Anasayfa Araştırma Mevcut Ekonomi Politik Sorunların Bir Çözümü Olarak İslam Ekonomisi

Mevcut Ekonomi Politik Sorunların Bir Çözümü Olarak İslam Ekonomisi

by

Sercan Karadoğan

Genel durum

Batılı değerlerin üretmiş olduğu ekonomik sistem ve sistemlerdeki bozukluklar, çarpıklıklar her geçen gün derinleşerek; politik, toplumsal ve ekonomik yapı üzerindeki baskıyı artırmakta ve çevre üzerindeki tahribatı geri döndürülemeyecek noktalara varmış durumdadır. Dünyadaki kaynaklar üzerindeki baskı artıyor; doğayı ve çevreyi kullanma hızı ve biçimimiz tabiatla uyumlu değil dolayısıyla tabiat kendisini tekrar yenileyebilecek ve temizleyebilecek vakti bile bulamıyor. Dolayısıyla, her geçen gün dünyayı daha fazla kirleterek yaşanmaz kılıyoruz.

Kapitalizmin yeni bir formu olan neoliberal kapitalizmin çare olamadığı ve çoğunlukla da kendi ürettiği ekonomik istikrarsızlıklar, finans ve borç krizleri; toplumsal yapı içindeki dayanışma, işbirliği ve yardımlaşmayı da tahrip ediyor. Özellikle de gelir ve servet eşitsizliğindeki kapanmayan derin uçurum her geçen gün yeni finansal krizleri tetikleme etkisinin ötesinde toplumsal huzursuzluk ve isyan hareketlerine de zemin hazırlıyor. Coğrafik eşitsiz gelişmenin bir sonucu olan kır hayatının cazibesini ve iktisadi açıdan önemini büyük oranda yitirmesinden dolayı, son 30-40 yılda şehirlere büyük göç dalgaları yaşandı. Altyapı yetersizliği bir yana; büyük şehirlere iş bulmak için göç etme kaygısı, plansız yapılaşma, aşırı ve haksız rekabet, güvencesiz çalışma vb. unsurlarla da birleşerek şehirlerde ultra zengin sitelerin ve aşırı fakir mahallelerin aynı anda yükselmesine neden oldu. Zenginliğin belli bir azınlık elinde toplanmasının en dramatik göstergelerinden birisi olan bu mülkiyet ve servet uçurumu haksız ve adaletsiz bir rekabet ortamındaki ekonomi politikalarının bir sonucudur.

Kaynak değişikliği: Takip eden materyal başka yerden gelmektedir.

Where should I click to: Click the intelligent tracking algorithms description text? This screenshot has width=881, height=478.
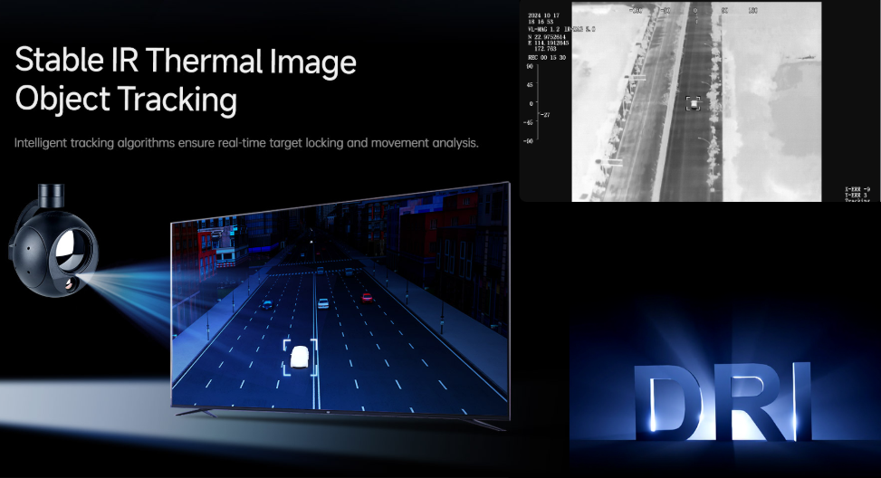tap(246, 143)
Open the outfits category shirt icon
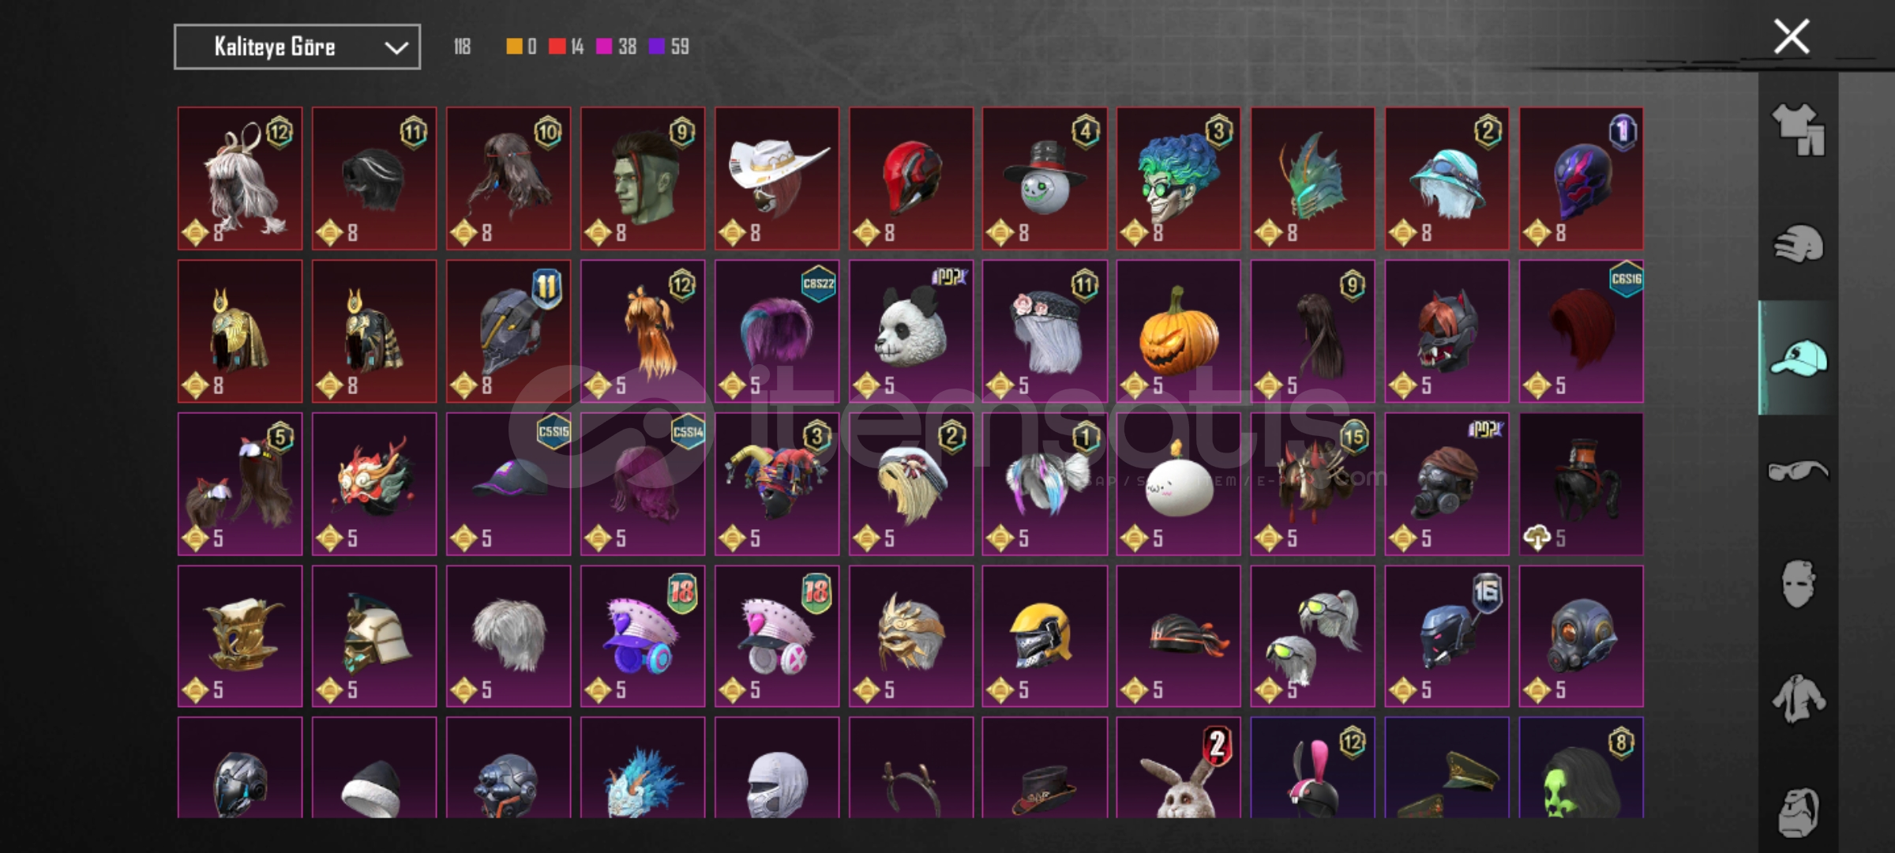Screen dimensions: 1895x853 click(1798, 130)
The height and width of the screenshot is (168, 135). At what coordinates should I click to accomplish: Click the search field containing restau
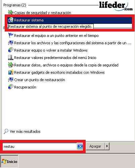(40, 146)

Neoliberal ekonomi politikalarının üretmiş olduğu ve her sistemik krizle derinleşen eşitsiz gelişim eğilimi; sermayenin birkaç zengin elinde toplanmasına ve krizde terazinin zayıf bırakılmışlar aleyhine daha da fazla bozulmasına sebep olmaktadır. Gelir ve servet eşitsizliği, insanlar arasındaki güveni ve toplumsal bağları zayıflatan ve çözülmesine sebep olan bir olgudur. Orta ve fakir kesimin; serbest piyasalar, yanlış ekonomi politikaları, haksız ve adaletsiz rekabet mekanizmaları, fakiri değil zengini önceleyen iktisadi yapı aracılığıyla devamlı olarak büyük şirketlere, bankalara borçlandırıldığını, ağır bir faiz yükü ve borcu altında ezildiğini ve mülksüzleştirilerek sistem karşısında güvencesiz, çaresiz ve umutsuz yaşamaya mahkûm edildiği sosyo-ekonomik araştırmaların ve bulguların sonucu olarak önümüzde durmaktadır.

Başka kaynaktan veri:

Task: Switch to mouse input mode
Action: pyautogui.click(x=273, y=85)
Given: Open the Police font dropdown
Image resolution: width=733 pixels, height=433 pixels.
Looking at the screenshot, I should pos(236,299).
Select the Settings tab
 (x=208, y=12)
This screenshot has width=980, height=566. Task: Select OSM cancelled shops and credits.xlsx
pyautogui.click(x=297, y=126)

Faizli sistem ile birlikte de ekonomik ilişkilerin de tamamen finansa indirgenmesi, en karlı alanların üretimden finansa kaymasına ve gelir ve servet transferinin daha da fazla şekilde fakirlerden zenginlere kaymasına neden olarak sermayenin merkezi konumunu pekiştirmektedir.

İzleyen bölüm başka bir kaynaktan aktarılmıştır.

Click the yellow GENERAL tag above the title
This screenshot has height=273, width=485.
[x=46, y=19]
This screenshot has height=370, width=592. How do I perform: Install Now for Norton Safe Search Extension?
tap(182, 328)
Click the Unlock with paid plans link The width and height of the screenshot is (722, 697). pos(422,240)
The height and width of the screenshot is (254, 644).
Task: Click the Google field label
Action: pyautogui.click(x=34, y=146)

Dünyadaki genel tabloya baktığımızda şöyle bir manzarayla karşı karşıya olduğumuz görülüyor;

“Bireylerin en üstteki yüzde 5’lik kısmı toplam dünya gelirinin 1/3’ünü, en üstteki yüzde onluk kısım ise yarısını alıyor. Eğer en alttaki yüzde 5 ve 10’luk yüzdeyi ele alırsak, onların sırasıyla dünya gelirinden 0.2 ve 0.7 yüzde pay aldıklarını görürüz. Bu şu anlama gelmektedir: en zengin yüzde 5 ile en fakir yüzde 10 arasındaki ortalama gelir oranı 165’e 1’dir. Zenginlerin 48 saat içerisinde kazandığını, fakirler 9 yıl içerisinde kazanabilmekteler. Dünya genelinde, yetişkinlerin en üstteki yüzden 10’luk kesimi, bütün gelirin yarısını alıyor fakat mülklerin neredeyse yüzde 75’ine sahipler. En yüksek yüzde 5 gelirin 3’te 1’ini alırken, bütün zenginliğin yarısından fazlasını ellerinde tutmaktalar. Ve eğer bu değerleri resmi döviz kurlarından ifade etsek, çelişkilerin çok daha şiddetli bir hal aldığını görüyoruz; bu durumda küresel Gini 89 olmaktadır ki en yozlaşmış ülkelerinkinden bile yüksek. Bu şu anlama gelecektir: “100 kişilik bir toplulukta bir kişi $900 alırken, kalan 99 kişinin her biri $1 alacaktır.” Burada “en yüksek yüzde onluk kesimin üyeleri ortalama olarak yüzde 50’lilik kesimin altındakilerden 400 kat daha zenginken, en yüksek yüzdelik dilimin üyeleri ise, neredeyse 2000 kat daha zengindir.” Orta kesimde de yumuşak bir geçiş yoktur. Orta 60 (en yüksek ve düşük yüzdelikleri çıkartırsak) toplam mülklerin sadece yüzde 6’sına sahipler. Bütün olarak bakıldığında da dünyadaki en zengin 1.000 kişinin toplam mal varlığı en fakir 2,5 milyar insanınkinin neredeyse iki katı. Yine de bu sayıların sadece birer istatiksel ortalama olduğunu unutmamalı ve gerçek durumun bundan çok daha sorunlu ve toplumsal yansımaları açısından problemli olduğunu aklımızdan çıkarmamalıyız.”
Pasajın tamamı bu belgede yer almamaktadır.